After the sixth paper session of the conference a banquet at the Newark Museum followed.
In this banquet, the winners/runner-ups of the best paper and poster were announced and recognized. The Vannevar Bush best paper award went to Comparing Published Scientific Journal Articles to Their Pre-print Versions by Martin Klein, Peter Broadwell, Sharon E. Farb, and Todd Grappone.
The best poster, third place went to my poster: A Supervised Learning Algorithm for Binary DomainClassification of Web Queries using SERPs 
The second place by one vote went to Avoiding the Drunkard's Search: Investigating Collection Strategies for Building a Twitter Dataset, by Clare Llewellyn, Laura Cram, and Adrian Favero

Day 3 (June 22, 2016):

The third day of the conference was split into three sections - the seventh paper session titled Recommendation and Prediction, a keynote by Stephen Bury (New York Art Resources Consortium - NYARC), and four workshops.

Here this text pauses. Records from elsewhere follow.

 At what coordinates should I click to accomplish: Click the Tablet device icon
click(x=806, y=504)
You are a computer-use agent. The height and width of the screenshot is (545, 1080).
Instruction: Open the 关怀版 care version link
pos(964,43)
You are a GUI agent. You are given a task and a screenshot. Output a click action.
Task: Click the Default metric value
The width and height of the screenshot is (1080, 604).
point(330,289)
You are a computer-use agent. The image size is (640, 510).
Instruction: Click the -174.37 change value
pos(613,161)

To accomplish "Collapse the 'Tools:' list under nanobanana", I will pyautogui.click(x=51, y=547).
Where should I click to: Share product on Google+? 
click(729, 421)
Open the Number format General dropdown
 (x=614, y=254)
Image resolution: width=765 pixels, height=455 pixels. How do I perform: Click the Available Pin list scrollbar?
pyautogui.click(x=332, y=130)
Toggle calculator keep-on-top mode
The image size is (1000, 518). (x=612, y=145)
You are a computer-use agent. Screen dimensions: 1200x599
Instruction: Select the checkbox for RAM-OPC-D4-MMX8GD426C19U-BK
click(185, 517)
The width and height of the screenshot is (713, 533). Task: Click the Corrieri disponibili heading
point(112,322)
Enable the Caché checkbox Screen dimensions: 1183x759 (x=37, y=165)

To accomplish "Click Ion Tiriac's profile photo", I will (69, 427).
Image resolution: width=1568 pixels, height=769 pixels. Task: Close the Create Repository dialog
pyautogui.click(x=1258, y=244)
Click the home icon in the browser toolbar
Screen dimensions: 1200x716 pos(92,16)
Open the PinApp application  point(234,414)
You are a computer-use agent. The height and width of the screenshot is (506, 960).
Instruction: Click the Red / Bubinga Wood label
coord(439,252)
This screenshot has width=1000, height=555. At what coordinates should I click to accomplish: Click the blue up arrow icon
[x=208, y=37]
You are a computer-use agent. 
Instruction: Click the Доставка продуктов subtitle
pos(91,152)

The seventh paper session was chaired by Edie Rasmussen (University of British Columbia), and consisted of the following presentations:
  1. Profiling vs. Time vs. Content: What does Matter for Top-k Publication Recommendation based on Twitter Profiles?, by Chifumi Nishioka and Ansgar Scherp:  To address the lack of clarity about how different factors of a scientific publication recommender system (based on users' tweets) have an influence on the recommendation performance, Chifumi Nishioka et al. examined three different factors - profiling method, temporal decay, and richness of content.
  2. Early Prediction of Scholar Popularity, by Masoumeh Nezhadbiglari, Marcos Goncalves and Jussara Almeida: Masoumeh Nezhadbiglari et al. tackle the problem of predicting the popularity of scholars by attempting to make the  predictions both as earlier and accurate as possible.
  3. Evaluating Link-based Recommendations for Wikipedia, by Malte Schwarzer, Moritz Schubotz, Norman Meuschke, Corinna Breitinger, Volker Markl and Bela Gipp: Malte Schwarzer et al. reported on the first large-scale investigation about the the performance of the Co-Citation Proximity Analysis method of generating recommendations for Wikipedia. They analyzed links instead of citations to generate article recommendations.
Stephen Bury gave the final keynote titled, The ENERGY OF DELUSION: THE NEW YORK ART RESOURCES CONSORTIUM (NYARC) & THE DIGITAL.
The main conference ended following the presentations from the seventh paper session, but not before Ian Milligan invited us to attend JCDL 2017 in Canada!